90-latek z Błonia, namówiony przez telemarketera, podpisał dwuletnią umowę z siecią komórkową. Gdy chciał się z niej wycofać, dostał nakaz zapłacenia 1300 złotych kary umownej.
- Niedawno mój 90-letni dziadek otrzymał tajemniczą przesyłkę kurierską. Potwierdził odbiór, a w środku znalazł nowy, średniej klasy komórkowy aparat telefoniczny i umowę wypisaną na jego imię i nazwisko. Dziadek nawet się ucieszył z komórki. Tyle że umowa mówiła o tym, że właśnie podpisał ją na dwa lata, płacąc co miesiąc 49,99 - opowiada wnuk Ludwika Jóźwiaka, pan Tomek. - Dziadek zarzekał się, że niczego nie zamawiał, a gdy próbowaliśmy wyjaśnić sprawę, okazało się, że Polkomtel, operator sieci Plus, uznał podpisanie potwierdzenia odbioru przesyłki za podpisanie umowy.
<!** reklama>
Rodzina starszego pana postanowiła odesłać paczkę. Robiła to dwukrotnie, ale za każdym razem ta wracała, po drugiej stronie nikt jej nie chciał podjąć.

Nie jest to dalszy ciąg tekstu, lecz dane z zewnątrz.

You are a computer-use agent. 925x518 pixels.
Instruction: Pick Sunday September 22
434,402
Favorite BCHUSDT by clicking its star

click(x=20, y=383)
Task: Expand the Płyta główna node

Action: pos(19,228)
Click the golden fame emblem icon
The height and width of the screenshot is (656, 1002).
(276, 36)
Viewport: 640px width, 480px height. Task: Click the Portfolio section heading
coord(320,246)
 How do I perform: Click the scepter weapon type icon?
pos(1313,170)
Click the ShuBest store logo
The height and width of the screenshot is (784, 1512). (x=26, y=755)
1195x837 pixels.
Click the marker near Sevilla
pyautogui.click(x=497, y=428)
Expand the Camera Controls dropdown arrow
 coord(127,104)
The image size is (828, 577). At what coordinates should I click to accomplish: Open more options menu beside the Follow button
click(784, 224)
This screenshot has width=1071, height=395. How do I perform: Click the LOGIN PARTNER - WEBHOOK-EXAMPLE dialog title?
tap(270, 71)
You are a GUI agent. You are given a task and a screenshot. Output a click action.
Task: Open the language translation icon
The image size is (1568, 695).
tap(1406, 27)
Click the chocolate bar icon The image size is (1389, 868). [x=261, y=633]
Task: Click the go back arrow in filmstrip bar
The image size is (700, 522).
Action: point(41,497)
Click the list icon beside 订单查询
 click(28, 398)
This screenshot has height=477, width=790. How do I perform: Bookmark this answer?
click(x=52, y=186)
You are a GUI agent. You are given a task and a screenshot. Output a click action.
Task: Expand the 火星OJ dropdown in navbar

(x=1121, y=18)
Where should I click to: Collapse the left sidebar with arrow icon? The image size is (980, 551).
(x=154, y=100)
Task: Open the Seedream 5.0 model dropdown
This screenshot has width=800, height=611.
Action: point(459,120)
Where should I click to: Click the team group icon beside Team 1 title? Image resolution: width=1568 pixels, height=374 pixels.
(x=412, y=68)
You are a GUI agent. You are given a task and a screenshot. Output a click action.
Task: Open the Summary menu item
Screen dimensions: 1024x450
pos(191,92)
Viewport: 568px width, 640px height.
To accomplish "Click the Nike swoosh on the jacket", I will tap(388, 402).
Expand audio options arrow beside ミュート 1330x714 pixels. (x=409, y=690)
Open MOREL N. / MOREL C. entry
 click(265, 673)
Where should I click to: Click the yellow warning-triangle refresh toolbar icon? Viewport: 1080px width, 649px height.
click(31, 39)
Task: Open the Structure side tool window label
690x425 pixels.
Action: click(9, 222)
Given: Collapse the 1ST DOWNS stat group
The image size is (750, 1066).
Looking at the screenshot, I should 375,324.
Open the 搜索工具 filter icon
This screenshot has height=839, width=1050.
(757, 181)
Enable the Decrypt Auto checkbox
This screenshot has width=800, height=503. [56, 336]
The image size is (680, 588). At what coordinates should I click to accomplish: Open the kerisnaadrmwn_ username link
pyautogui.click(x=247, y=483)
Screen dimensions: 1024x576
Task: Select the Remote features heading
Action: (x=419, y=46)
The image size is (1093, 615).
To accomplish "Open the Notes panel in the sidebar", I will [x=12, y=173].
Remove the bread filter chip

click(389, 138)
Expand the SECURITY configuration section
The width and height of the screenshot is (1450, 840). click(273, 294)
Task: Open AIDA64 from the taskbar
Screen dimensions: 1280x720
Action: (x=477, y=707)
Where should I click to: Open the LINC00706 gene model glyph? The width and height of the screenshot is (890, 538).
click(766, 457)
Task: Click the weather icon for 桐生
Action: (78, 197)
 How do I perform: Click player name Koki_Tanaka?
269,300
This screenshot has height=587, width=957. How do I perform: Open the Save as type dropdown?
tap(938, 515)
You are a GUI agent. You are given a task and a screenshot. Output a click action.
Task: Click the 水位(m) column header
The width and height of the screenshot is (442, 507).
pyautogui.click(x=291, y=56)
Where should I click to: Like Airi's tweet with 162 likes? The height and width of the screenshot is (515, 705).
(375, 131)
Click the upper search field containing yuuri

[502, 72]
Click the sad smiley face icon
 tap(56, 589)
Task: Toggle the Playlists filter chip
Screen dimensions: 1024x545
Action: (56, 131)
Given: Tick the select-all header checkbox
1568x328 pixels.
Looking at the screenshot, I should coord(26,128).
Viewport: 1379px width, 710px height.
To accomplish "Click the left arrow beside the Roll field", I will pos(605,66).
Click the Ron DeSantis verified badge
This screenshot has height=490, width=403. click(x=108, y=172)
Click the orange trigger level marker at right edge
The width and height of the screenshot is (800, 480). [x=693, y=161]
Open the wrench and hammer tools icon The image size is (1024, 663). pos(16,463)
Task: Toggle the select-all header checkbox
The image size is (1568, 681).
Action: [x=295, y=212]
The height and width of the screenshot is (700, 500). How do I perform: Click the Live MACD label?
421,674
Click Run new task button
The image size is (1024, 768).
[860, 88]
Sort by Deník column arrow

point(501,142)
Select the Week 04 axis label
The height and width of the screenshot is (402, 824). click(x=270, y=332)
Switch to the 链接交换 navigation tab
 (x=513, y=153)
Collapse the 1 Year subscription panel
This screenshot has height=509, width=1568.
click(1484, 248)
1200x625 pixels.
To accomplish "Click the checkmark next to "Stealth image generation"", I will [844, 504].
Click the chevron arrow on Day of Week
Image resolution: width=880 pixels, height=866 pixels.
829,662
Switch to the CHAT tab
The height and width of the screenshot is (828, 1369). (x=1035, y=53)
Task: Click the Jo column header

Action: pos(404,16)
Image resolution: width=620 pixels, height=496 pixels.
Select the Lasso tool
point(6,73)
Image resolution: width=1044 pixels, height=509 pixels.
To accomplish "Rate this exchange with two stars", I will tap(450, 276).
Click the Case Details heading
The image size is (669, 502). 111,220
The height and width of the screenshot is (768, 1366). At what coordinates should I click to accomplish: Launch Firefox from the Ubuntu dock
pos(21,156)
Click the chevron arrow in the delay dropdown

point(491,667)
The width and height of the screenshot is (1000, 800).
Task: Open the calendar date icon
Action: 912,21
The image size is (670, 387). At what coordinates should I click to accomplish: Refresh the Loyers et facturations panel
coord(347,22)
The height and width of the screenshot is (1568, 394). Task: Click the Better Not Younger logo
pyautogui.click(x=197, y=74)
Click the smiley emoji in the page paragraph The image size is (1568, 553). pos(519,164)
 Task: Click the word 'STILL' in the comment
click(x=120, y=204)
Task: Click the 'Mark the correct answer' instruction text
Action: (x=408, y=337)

- W końcu, za trzecim razem, zamiast paczki wróciło pismo o naliczeniu kary umownej w wysokości 1300 złotych za zerwanie umowy - irytuje się pan Tomek. - Nawet nie pokazaliśmy tego pisma dziadkowi, bo na pewno dostałby zawału.
Klient podpisał i oświadczył
Kiedy wszystkie próby wyjaśnienia sprawy zawiodły, rodzina zwróciła się o pomoc do „Expressu”. Poprosiliśmy operatora o wyjaśnienie sprawy. Początkowo nic nie wskazywało na to, że uda się ją załatwić po myśli Czytelników.
- Umowa o świadczenie usług telekomunikacyjnych w sieci Plus, sporządzona 12 sierpnia przez agenta telemarketingowego, działającego na zlecenie Polkomtel, została podpisana przez klienta 14 sierpnia. Zarówno na umowie, jak i towarzyszących jej załącznikach widnieją własnoręczne podpisy klienta; również na oświadczeniu o woli rozpoczęcia świadczenia usług przed upływem 10 dni od dnia zawarcia umowy. Oświadczenie zawiera pouczenie, że decyzja ta skutkuje brakiem możliwości skorzystania z prawa do odstąpienia od umowy zawartej na odległość - mówi Aleksandra Gieros-Brzezińska, kierownik Działu Komunikacji Korporacyjnej w Plusie.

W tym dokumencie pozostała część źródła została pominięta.